On entering the house, Jagadeesh’s sister-in-law welcomed me warmly. She took a pinch of vermillion on a silver tray she was holding and pressed the red powder on my forehead, in between my eyebrows. I thanked her, and smiled. I moved aside in order to give way to the many people jostling around me and it was then I felt a tap on my arm. I looked downward and saw, sandwiched between two rather plump middle-aged ladies, a skinny girl in green dress. Her eyes were large rounds and her eyelashes were so long, that mascara would never be a requirement! I wanted to say hi but she spoke first, ‘Are you a Muslim?’
I stood a little awkwardly in the corner of the room, not quite sure of my place. Then some women made space for me to sit on the floor. I folded my legs and as elegantly as possible tucked them to the side, so my body would slant when I sat – the way Southeast Asian women would sit. Sitting across me was the girl in green dress, very comfortably with her legs crossed. She patted her knees, and said to me, ‘Here, we sit like this!’ I tittered. It’s interesting how etiquette varies across Asian cultures. My mum would definitely have given me a look of disapproval if she had seen me sitting crossed-legs on the floor!

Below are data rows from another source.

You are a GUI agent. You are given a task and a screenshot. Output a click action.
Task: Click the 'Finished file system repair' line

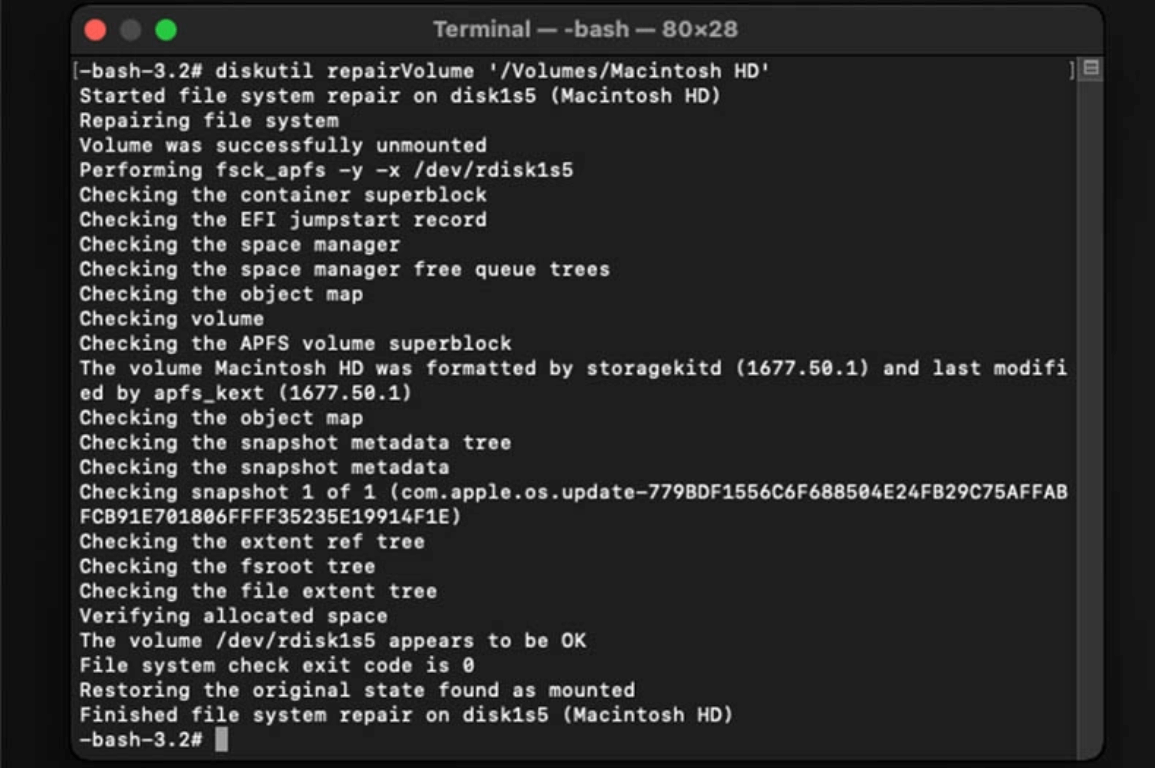tap(407, 714)
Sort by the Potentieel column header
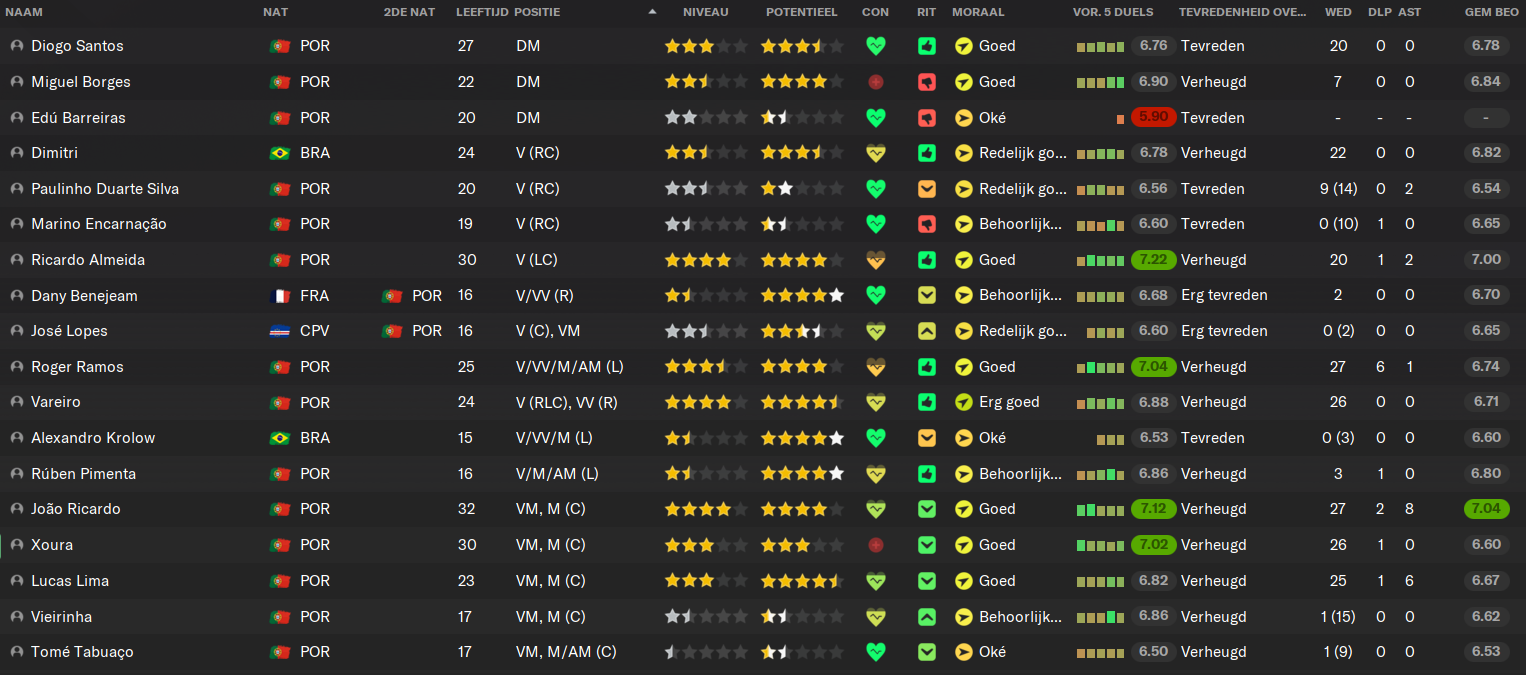Screen dimensions: 1526x675 801,12
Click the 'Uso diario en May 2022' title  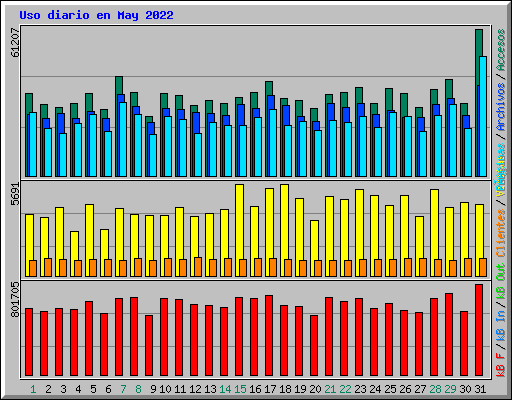96,15
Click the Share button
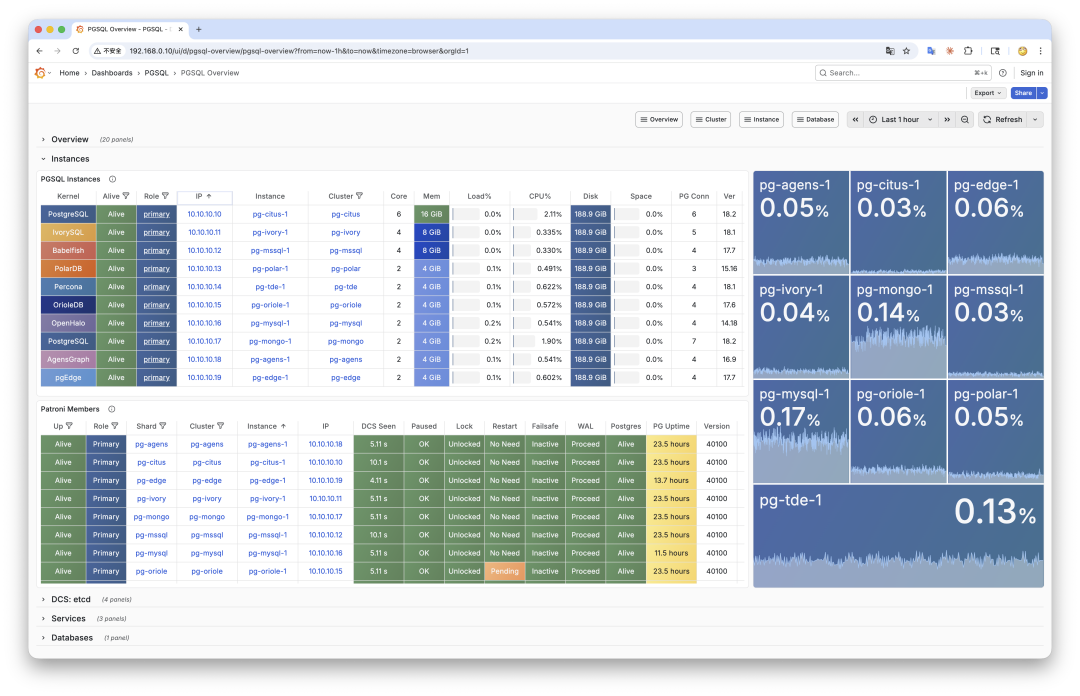The height and width of the screenshot is (696, 1080). 1023,93
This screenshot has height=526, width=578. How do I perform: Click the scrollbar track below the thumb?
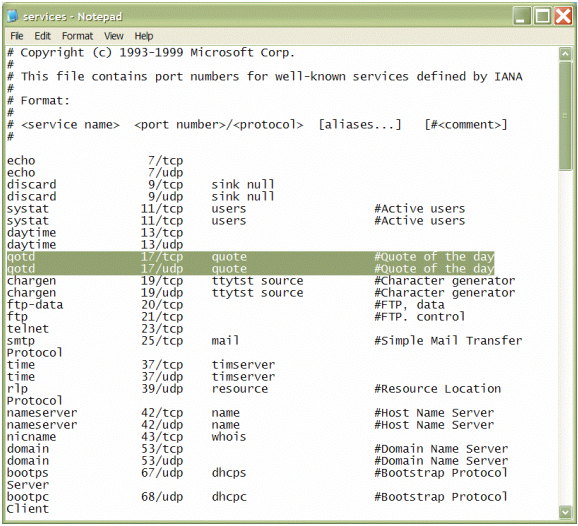coord(565,337)
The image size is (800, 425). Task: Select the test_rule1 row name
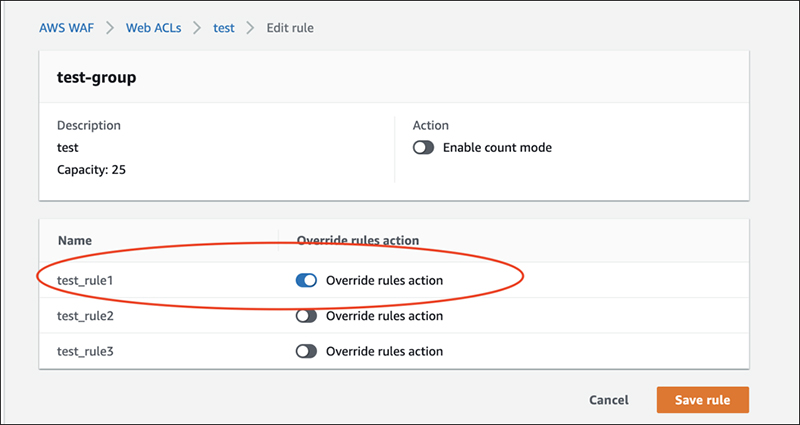tap(86, 281)
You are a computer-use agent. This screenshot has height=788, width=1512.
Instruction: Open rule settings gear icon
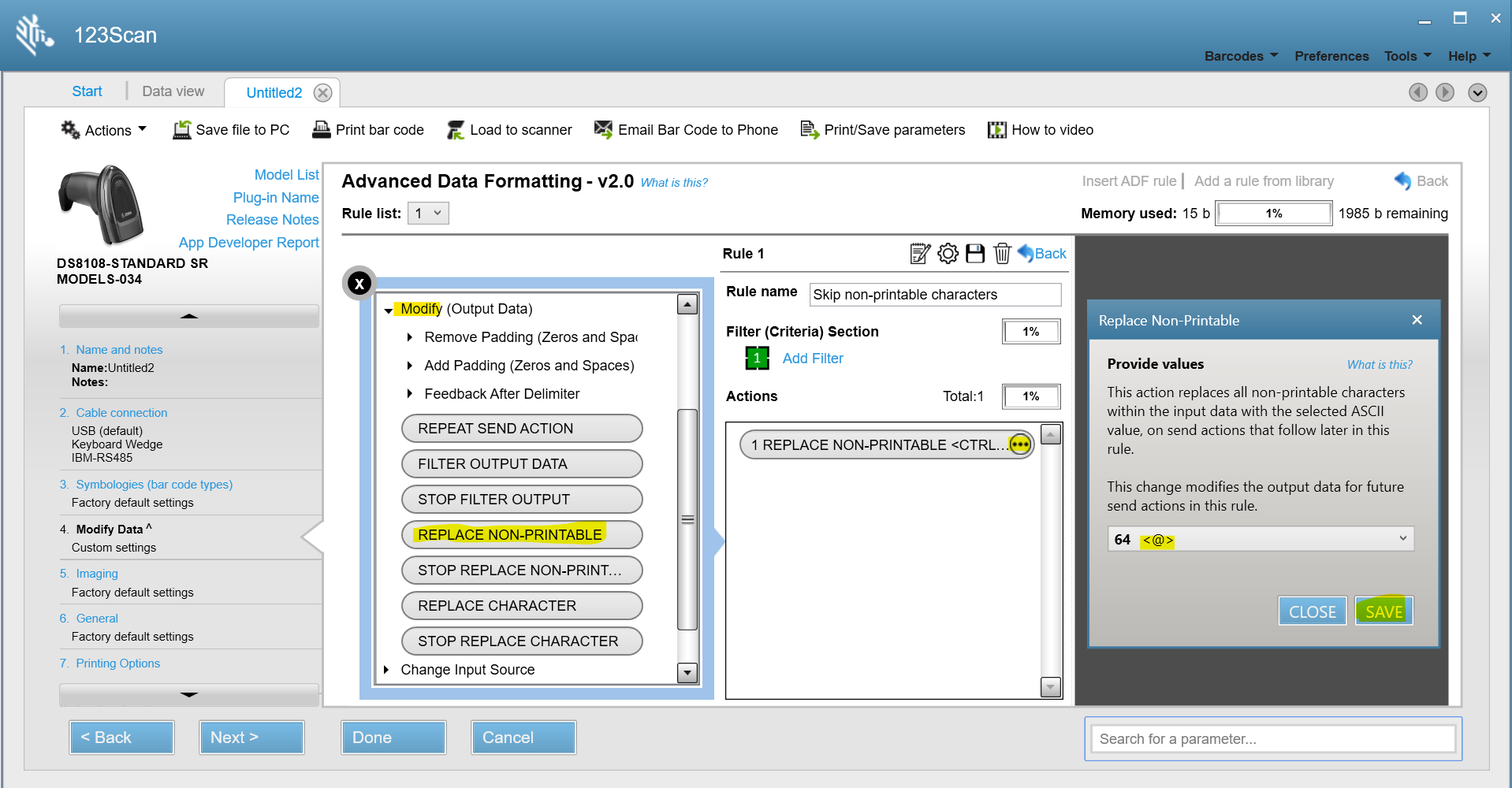pos(948,254)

Jagadeesh’s sister-in-law appeared from the kitchen with some silverware filled with food. She placed a silver plate in front of me, scooped some rice onto it, and poured a generous amount of lentil curry over it. A girl in purple dress aged around fifteen came and sat next to me. ‘I’m Nene. Jagadeesh is my uncle,’ she said. We exchanged pleasantries, and as I finished my plate, she kept me entertained with brief details about her family and her uncle’s wedding. From her, I learned that Nisha, the girl in green dress, was her cousin.
In traditional style, the groom’s blessing ritual was about to start. Jagadeesh’s sister ushered me to a room where I saw him sitting on the floor, looking pensive. A group of professional photographers had just completed the set up of their equipment.
Kneeling on the floor one woman was holding a silver tray containing rice grains. Another two other women took turn to pound the grains. Turmeric powder was added to the rice and Telegu hymns were sung, bestowing sacredness on to the grains that had now turned pale yellow.
South Asian women were stirring rice grains with a wooden mortar in a Telegu pre-wedding blessing ritual called Pendlikoothuru. The grains would later be used to bless the bride and groom during the wedding ceremony.
The chanting, along with the thumping of the wooden mortar on the silverware, the shutter sounds of the DSLR, the flashing lights, the jingling jewellery, the chatter become the blend of sounds and rhythms reverberating between the walls. Within seconds, the small room was filled with more movement and sound that it seemed could possibly be contained.
If this was only a pre-wedding ritual, I couldn’t wait to see the real Telegu wedding tomorrow. It must be far, far more exciting!